RALEIGH, NORTH CAROLINA – OCTOBER 10: Tommy DeVito #13 of the Syracuse Orange drops back to pass against the North Carolina State Wolfpack during their game at Carter Finley Stadium on October 10, 2019 in Raleigh, North Carolina. (Photo by Streeter Lecka/Getty Images)

SYRACUSE, N.Y. (WSYR-TV) — Since the turn of the century, Reality television has taken the airwaves by storm, but I have always considered sports the ultimate Reality TV. 

Unscripted raw emotion, where ecstasy or excruciating pain is right around the corner. For the last three weeks, Syracuse has experienced the latter. And after Tommy DeVito announced his departure and transfer from the program, SU and #OrangeNation is in the middle of the less, or more fun depending on your TV interests, version of reality TV… the breakup. 

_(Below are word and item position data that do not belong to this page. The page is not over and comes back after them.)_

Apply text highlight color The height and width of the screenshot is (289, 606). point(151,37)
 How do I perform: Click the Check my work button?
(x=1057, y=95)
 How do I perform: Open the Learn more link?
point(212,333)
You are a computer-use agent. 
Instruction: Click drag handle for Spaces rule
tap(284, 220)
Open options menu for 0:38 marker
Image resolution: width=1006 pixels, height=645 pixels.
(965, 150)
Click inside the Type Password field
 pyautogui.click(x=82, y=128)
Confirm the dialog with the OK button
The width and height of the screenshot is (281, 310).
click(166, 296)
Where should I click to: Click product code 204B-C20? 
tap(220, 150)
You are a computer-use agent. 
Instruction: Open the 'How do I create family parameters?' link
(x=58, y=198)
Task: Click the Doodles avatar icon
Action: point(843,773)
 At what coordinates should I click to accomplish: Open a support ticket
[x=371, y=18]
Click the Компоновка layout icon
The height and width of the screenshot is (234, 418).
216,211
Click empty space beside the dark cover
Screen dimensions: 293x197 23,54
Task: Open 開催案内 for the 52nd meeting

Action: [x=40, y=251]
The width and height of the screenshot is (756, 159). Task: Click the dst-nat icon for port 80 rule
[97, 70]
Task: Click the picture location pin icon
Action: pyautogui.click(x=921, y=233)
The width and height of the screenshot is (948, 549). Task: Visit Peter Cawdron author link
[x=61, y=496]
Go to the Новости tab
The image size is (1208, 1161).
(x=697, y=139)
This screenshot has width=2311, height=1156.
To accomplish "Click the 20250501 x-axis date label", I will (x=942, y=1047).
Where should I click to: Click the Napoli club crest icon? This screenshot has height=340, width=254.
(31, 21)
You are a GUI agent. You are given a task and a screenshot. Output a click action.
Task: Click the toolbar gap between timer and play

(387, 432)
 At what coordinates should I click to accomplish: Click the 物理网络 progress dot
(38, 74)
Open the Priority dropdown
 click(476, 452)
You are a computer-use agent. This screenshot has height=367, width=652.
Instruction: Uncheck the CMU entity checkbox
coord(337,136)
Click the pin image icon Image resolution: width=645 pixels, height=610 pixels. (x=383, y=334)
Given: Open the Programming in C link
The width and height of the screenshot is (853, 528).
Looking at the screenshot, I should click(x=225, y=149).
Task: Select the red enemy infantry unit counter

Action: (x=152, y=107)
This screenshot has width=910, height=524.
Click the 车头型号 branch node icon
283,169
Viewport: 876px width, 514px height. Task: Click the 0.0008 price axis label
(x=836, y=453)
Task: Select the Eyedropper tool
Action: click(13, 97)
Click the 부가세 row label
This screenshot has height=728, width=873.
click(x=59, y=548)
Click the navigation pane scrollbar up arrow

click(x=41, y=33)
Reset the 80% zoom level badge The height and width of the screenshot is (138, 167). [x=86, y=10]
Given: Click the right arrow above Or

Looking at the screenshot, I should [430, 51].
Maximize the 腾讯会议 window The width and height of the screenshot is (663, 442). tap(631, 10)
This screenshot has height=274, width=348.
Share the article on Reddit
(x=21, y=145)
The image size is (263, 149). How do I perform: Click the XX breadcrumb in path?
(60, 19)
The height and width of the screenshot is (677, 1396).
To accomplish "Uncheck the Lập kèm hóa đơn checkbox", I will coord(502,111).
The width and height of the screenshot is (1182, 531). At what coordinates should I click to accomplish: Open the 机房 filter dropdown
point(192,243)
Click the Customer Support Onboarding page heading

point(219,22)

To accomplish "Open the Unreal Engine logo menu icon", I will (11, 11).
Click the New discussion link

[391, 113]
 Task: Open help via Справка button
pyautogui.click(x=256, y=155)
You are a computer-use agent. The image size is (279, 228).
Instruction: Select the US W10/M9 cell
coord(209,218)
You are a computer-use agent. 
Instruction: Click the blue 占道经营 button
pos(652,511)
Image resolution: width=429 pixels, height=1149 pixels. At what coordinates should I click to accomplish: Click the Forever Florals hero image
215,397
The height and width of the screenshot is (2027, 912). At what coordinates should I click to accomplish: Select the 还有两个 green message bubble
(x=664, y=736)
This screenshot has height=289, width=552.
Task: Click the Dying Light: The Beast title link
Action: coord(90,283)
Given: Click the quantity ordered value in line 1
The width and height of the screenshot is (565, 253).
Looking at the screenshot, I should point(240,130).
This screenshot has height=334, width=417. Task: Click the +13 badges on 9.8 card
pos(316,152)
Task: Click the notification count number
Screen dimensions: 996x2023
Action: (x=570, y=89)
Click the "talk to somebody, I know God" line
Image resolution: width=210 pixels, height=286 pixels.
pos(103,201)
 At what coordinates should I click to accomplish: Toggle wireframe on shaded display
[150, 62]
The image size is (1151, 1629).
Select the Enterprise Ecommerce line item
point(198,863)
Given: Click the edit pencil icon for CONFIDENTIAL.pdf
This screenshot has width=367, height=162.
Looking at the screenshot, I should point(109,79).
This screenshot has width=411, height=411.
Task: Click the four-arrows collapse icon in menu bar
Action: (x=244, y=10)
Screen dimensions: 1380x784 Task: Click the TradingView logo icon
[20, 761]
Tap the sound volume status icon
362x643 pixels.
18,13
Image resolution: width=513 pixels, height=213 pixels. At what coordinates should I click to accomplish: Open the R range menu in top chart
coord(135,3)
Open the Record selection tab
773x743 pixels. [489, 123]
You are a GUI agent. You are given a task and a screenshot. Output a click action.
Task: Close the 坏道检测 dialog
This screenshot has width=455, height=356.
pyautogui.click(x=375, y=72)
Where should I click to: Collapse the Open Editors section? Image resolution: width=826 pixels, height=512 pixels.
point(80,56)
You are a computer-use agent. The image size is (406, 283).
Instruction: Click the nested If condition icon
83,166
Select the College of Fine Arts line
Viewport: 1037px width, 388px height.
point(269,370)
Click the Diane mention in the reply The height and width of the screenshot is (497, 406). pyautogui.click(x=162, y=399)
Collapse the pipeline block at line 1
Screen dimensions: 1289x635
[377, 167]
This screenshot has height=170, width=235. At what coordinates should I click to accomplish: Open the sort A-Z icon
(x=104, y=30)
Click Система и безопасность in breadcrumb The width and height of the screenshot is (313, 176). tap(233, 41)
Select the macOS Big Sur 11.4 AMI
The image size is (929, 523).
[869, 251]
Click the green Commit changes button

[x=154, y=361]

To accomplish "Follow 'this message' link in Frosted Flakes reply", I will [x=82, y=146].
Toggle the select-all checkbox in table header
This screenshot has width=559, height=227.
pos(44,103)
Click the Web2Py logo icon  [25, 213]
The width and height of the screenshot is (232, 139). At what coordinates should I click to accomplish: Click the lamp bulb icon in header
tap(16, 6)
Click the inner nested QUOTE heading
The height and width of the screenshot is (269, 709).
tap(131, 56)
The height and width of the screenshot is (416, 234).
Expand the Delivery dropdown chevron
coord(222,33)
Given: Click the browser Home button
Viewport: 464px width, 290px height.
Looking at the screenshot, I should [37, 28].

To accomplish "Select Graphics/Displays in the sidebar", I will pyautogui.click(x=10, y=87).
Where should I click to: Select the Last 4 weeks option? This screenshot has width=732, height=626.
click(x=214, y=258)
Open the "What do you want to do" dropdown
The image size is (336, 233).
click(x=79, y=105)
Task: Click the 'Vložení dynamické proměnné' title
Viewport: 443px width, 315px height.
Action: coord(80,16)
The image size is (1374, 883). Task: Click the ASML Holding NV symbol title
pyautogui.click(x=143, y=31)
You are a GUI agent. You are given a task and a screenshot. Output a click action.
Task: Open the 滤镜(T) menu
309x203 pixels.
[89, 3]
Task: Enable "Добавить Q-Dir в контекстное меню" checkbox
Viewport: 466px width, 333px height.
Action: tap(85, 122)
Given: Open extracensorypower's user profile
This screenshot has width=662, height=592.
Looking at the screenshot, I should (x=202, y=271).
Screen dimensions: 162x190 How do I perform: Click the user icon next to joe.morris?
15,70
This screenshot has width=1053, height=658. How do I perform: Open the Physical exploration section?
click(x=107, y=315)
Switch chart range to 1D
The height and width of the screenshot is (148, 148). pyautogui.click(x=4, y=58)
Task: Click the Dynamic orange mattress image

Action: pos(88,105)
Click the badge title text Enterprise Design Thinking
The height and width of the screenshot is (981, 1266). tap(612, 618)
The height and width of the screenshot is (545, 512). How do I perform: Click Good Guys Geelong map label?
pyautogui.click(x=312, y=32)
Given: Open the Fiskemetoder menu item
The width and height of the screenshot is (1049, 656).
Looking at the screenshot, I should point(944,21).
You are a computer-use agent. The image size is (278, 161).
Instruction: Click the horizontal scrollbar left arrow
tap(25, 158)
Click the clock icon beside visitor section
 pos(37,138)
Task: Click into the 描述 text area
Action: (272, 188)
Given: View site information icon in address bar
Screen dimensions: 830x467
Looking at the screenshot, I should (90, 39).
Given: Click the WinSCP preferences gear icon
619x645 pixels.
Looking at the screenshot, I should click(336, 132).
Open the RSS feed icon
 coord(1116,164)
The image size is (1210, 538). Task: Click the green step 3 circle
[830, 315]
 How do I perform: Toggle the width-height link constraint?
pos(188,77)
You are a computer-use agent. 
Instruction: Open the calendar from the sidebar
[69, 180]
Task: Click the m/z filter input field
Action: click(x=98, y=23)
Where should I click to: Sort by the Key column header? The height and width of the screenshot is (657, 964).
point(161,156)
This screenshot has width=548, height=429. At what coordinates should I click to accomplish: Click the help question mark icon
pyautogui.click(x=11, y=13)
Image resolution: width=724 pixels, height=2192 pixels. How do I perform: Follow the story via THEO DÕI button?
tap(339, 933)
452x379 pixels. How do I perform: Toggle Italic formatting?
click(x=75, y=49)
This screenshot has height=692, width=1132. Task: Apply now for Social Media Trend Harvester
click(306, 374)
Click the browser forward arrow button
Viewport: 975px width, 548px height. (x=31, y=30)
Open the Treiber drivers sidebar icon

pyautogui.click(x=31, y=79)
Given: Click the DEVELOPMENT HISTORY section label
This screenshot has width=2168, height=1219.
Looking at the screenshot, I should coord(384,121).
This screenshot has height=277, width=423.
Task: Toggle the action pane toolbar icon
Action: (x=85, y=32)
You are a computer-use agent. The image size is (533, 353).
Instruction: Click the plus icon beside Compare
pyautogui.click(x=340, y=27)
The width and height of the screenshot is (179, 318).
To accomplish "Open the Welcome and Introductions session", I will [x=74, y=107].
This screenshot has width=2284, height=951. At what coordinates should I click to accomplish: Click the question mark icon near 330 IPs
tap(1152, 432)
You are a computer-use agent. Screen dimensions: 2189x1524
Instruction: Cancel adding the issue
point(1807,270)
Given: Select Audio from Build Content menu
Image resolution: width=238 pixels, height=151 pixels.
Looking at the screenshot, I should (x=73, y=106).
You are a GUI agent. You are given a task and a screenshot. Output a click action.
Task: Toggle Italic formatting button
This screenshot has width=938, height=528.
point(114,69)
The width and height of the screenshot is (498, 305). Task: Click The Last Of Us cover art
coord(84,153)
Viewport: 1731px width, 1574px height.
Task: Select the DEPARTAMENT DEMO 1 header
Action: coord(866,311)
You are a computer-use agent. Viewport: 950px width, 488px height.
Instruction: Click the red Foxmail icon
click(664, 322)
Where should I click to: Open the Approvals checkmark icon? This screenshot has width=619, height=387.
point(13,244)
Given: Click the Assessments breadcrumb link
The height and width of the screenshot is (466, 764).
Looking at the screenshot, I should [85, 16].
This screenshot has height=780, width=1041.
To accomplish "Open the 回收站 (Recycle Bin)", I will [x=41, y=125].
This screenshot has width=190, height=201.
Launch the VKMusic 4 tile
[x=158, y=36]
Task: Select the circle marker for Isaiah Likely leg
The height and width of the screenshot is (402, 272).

You know what I’m talking about. It is what we see every season on the Bachelor, Bachelorette or Bachelor in Paradise franchise. That point where two people who seemed made for one another call it quits. Except we are not getting the arguments, tears, or passionate confessionals to the camera. No, this breakup between Dino Babers and DeVito is civil. There is no SU version of “Men Tell All” in our future. At least not any time soon. 

Dino Monday told the media what you expect to hear from a man that respects the privacy of a one-on-one conversation. 

“Tommy was very mature about the things he expressed to me. Those were some private things. We’re tied at the hip. I love that guy. He’s part of our family. He’ll always be part of our family. We’re going to always root for him. And we wish him nothing but the best. We really do,” Babers said. 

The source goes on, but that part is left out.